3. 💰 Data du jour: 2022's cash bonanza
Federal candidates, parties, committees, PACs and outside groups are projected to spend more than $9.3 billion on this year's midterms — crushing the $7.1 billion record set in 2018, according to an "early, conservative estimate" by OpenSecrets.
- Republicans are so far outspending Democrats, with nearly 56% of the $4.8 billion in total spending reported so far coming from GOP candidates and the groups supporting them.
- On the other hand, Democrats and those supporting them have outraised Republicans, with $1.3 billion combined now on hand compared to $1.1 billion available for GOP candidates.
4. 🐘 GOP cavalry abandons Mastriano
The Republican Governors Association currently has no intention of spending to support Doug Mastriano, the party's Trump-endorsed nominee in Pennsylvania, the New York Times' Reid Epstein reports.

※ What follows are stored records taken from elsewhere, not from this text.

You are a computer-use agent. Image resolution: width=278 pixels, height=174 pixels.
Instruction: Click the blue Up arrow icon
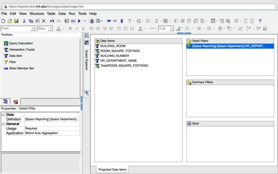(x=122, y=21)
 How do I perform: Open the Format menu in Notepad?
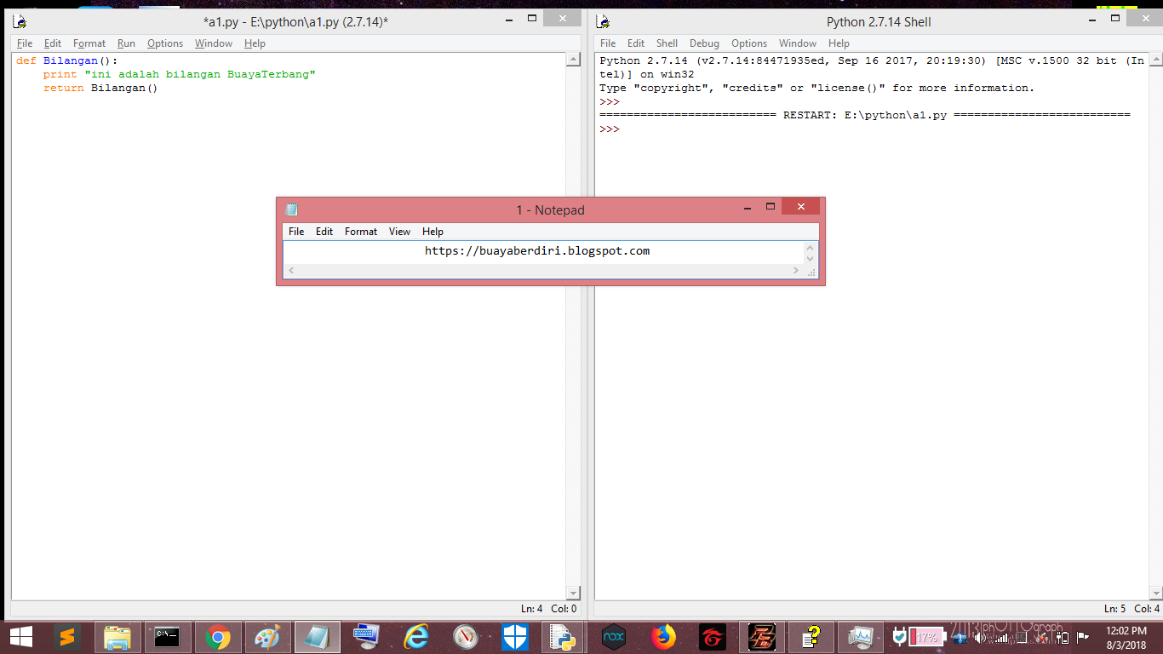[x=361, y=231]
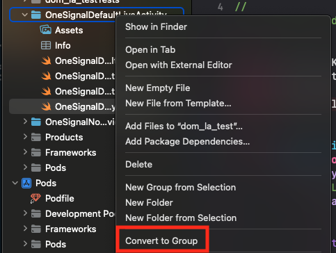
Task: Select Delete from the context menu
Action: click(138, 164)
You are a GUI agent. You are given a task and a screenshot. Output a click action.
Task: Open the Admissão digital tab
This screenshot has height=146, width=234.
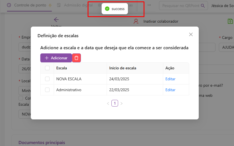[x=75, y=5]
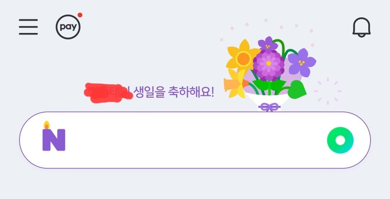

- Mastriano — a far-right, election-denying state senator who was present at the Capitol on Jan. 6 — refuses to engage with mainstream media, has raised very little money and is polling an average of eight points behind his Democratic opponent, Attorney General Josh Shapiro.
What they're saying: "We don't fund lost causes and we don't fund landslides," Arizona Gov. Doug Ducey, the chair of the RGA, said at a Georgetown event this month. "You have to show us something, you have to demonstrate that you can move numbers and you can raise resources."
👀 What we're (not) watching: Mastriano and Trump-backed gubernatorial nominees in Arizona, Illinois, Maryland, Massachusetts and Michigan "have combined to air zero television advertisements since winning their primaries," according to the Times.
5. ⚾ Parting shot
President Biden welcomed the World Series-winning Atlanta Braves to the White House with a playful analogy to his own "rough start" in the 2020 election.
- "People counted you out. Heck, I know something about being counted out — and I know in Georgia, you show up when it counts."